__EXERCISE GOAL__:
In the entries below, how many lines include "icon"? Reply with the number and nothing more.

__DATA FOR ANALYSIS__:
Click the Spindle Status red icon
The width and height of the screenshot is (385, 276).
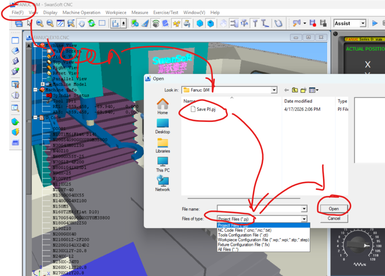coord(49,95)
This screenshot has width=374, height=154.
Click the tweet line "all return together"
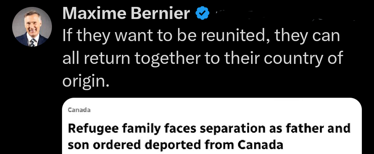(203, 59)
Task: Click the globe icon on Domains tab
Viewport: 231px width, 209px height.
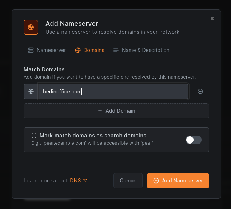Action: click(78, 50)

* * *

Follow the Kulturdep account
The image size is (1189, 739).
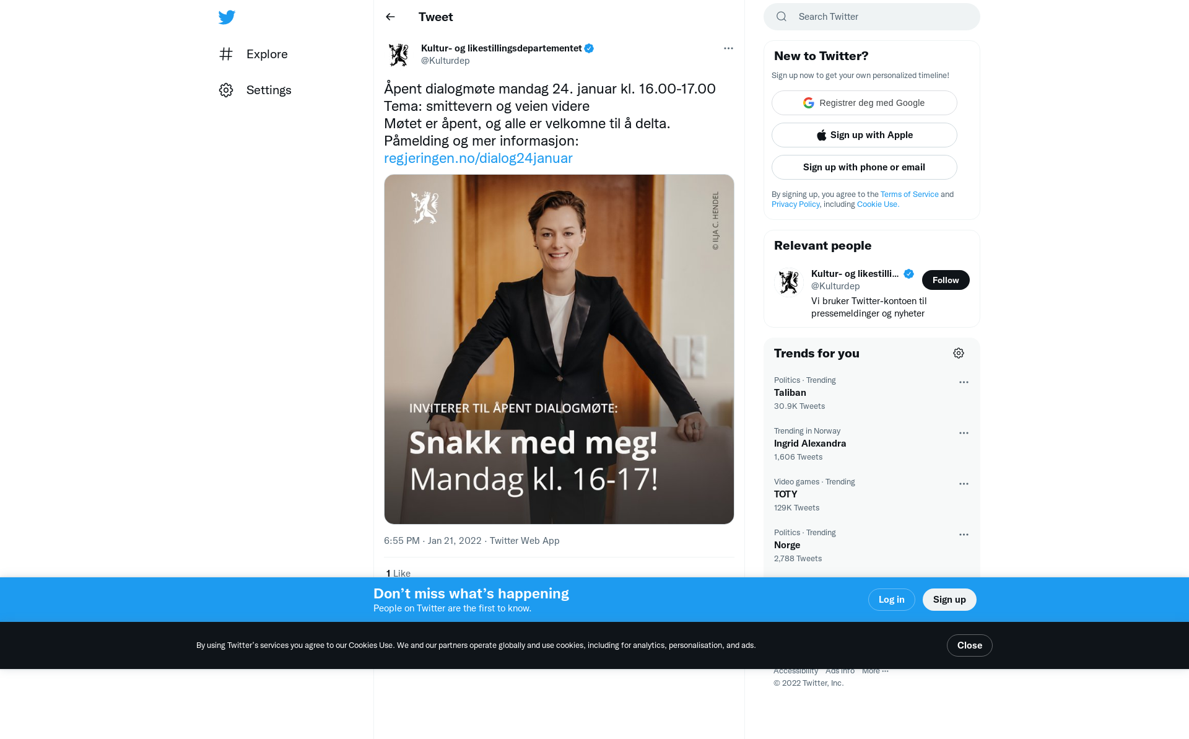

__EXPECTED ANSWER__:
2